● **Given instruction**: Write out the records below word for word, starting at the line that contains "You are a GUI" and going through the end of the records. Omit the pictures.

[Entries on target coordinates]
— begin —
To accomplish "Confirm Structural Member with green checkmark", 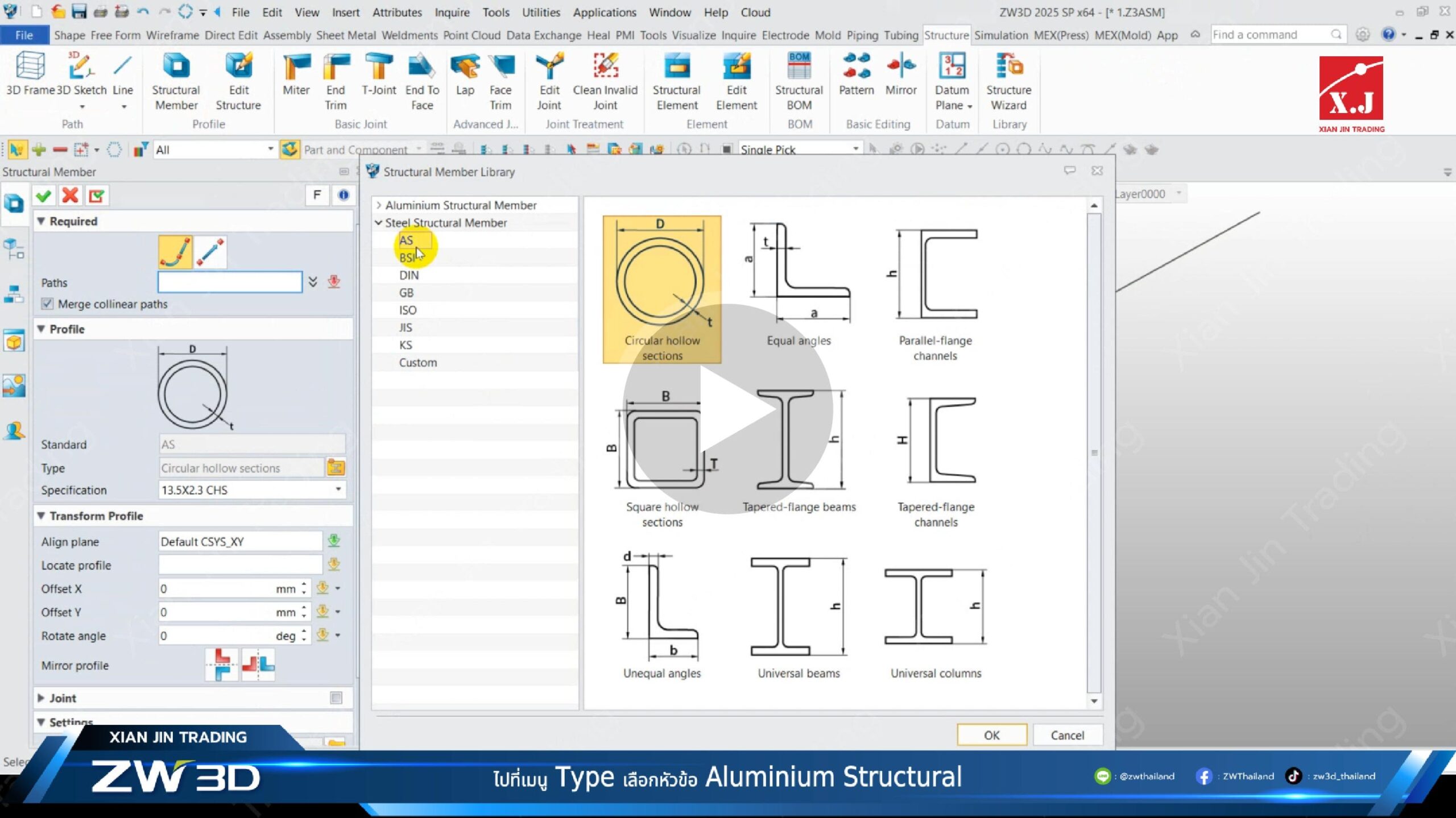I will pyautogui.click(x=44, y=195).
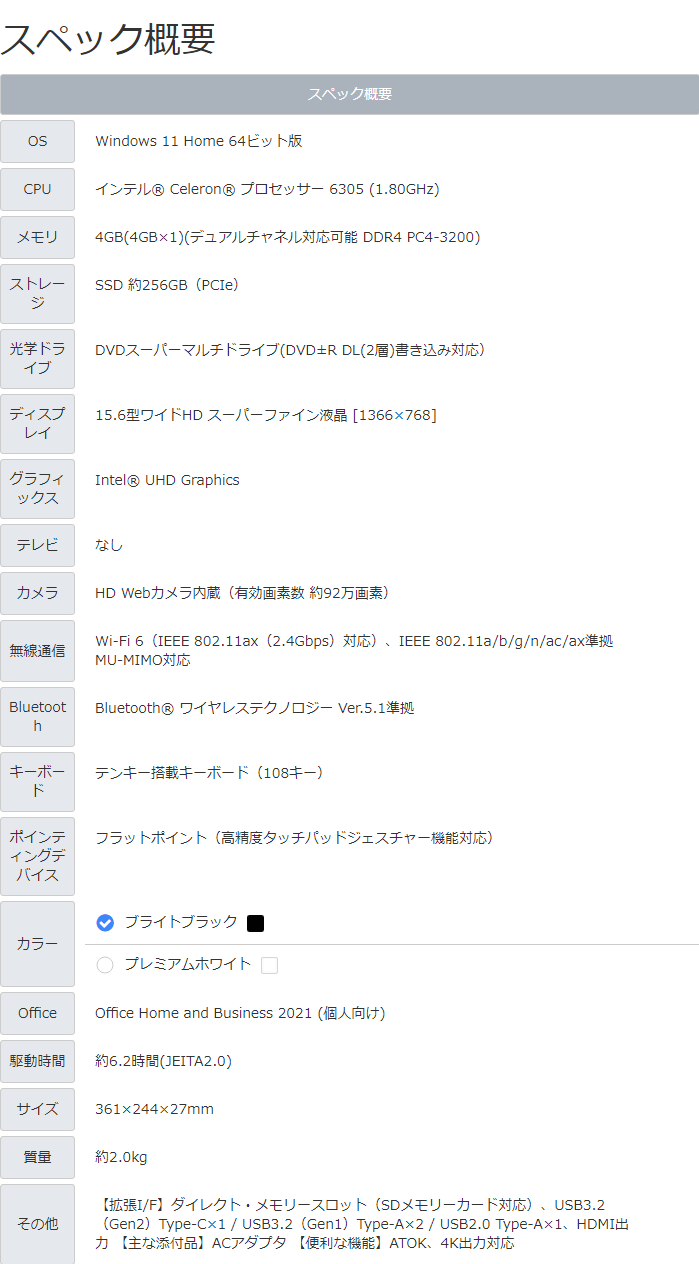Click the white color swatch
Image resolution: width=699 pixels, height=1264 pixels.
click(x=269, y=965)
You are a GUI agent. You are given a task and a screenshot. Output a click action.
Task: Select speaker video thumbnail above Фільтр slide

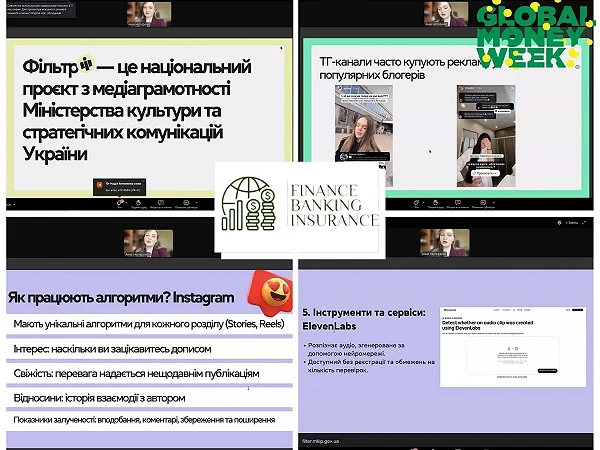click(148, 19)
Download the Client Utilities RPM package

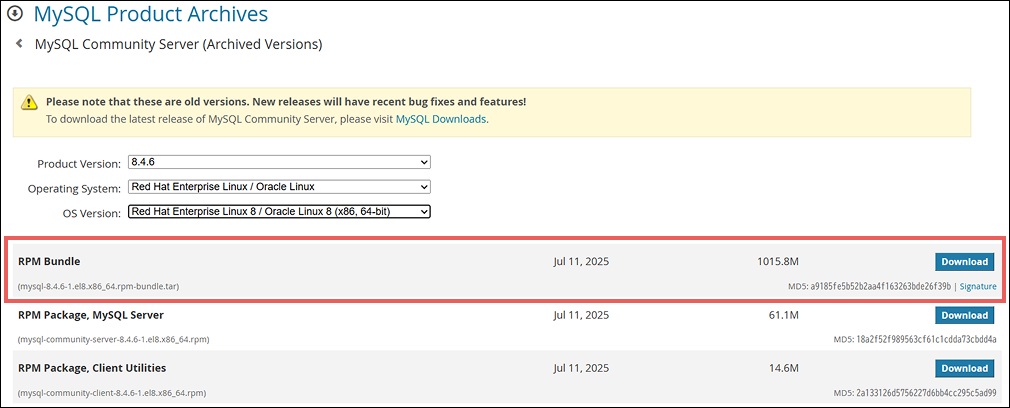964,368
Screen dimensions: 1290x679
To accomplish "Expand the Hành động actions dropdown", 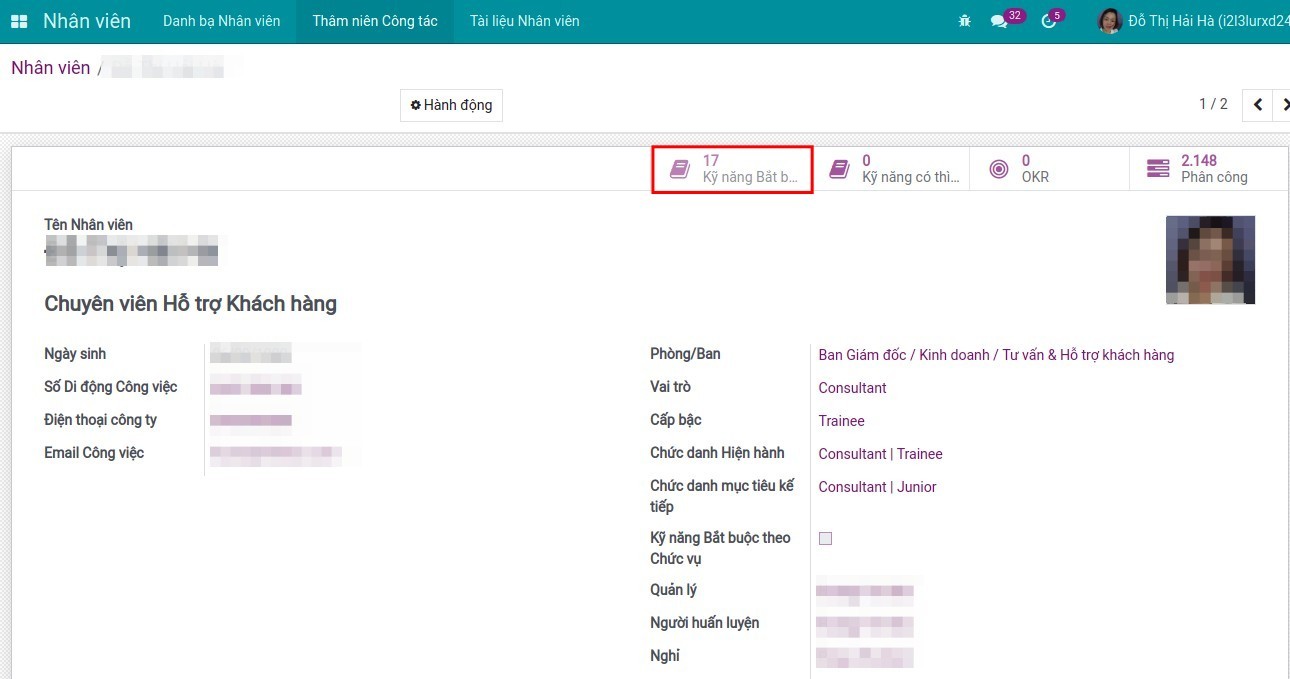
— end —
● **Answer to this exercise**:
You are a GUI agent. You are given a task and a screenshot. Output a click action.
Task: Select speaker video thumbnail above Фільтр slide

click(148, 19)
Download the Client Utilities RPM package

964,368
Screen dimensions: 1290x679
To accomplish "Expand the Hành động actions dropdown", 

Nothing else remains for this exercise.